I shook my head. “Lolly’s got another show this evening. You want me to video some?”

He nodded and stood up, picking up the cardboard cup of coffee. “Yeah. She told me about this boy. Let me know if you need his legs broken.”

I didn’t laugh. The chances were he wasn’t joking.

“He’s a kid in her class. Decent. Fucking terrified of me.” Which was all true. I’d done enough for him to even call me ‘sir’ and shake my hand. His parents had been good as well when I’d dropped him off after Fosse. I’d no doubt what he had in his mind about my daughter – I had a very good insight into how the minds of fifteen-year-old boys worked – but I also knew he valued his limbs. To be honest, I was more concerned about Lauren’s intentions and asking Rebecca to talk to her about it wasn’t the answer. I’d have to do it myself.

Time to be a father.

Time to do a better job than I had of being a brother.

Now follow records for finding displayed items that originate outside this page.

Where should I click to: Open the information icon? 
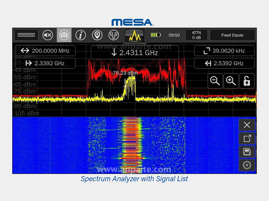[x=81, y=35]
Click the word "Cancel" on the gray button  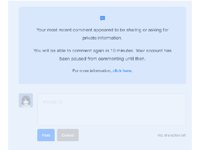(x=68, y=135)
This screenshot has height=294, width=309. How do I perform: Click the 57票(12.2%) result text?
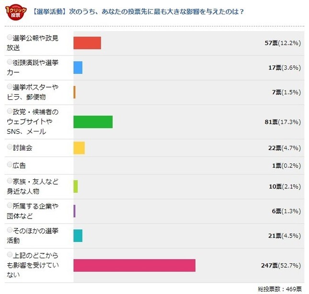283,43
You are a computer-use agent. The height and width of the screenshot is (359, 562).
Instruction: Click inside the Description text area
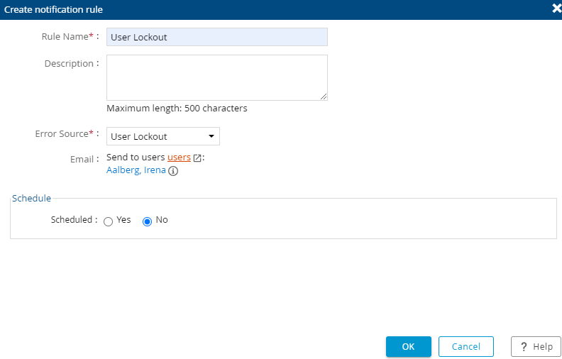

“Just let me know.” He looked over at Lauren who was now talking to two girls who had been coming to the centre for the last couple of weeks.

I didn’t know their story, just that they needed food and a shower, clean clothes. And somewhere to stay.

“She’s a credit to you. Later.” With that he went, no backpack, nothing. I had no idea if I would see him next Sunday, or if I would at all. There had been times when he’d been missing for months on end and we had no idea if he was alive.

“We’ll keep an eye on him, Jack.” John-Paul who was in his forties but looked sixty said. “And he got that black eye stopping a girl getting attacked. Not from street fighting.”

“That doesn’t surprise me,” I said, picking up their now empty plates. “He takes care of everyone but himself.”

“Then you can tell you’re his brother. Any more bacon left?”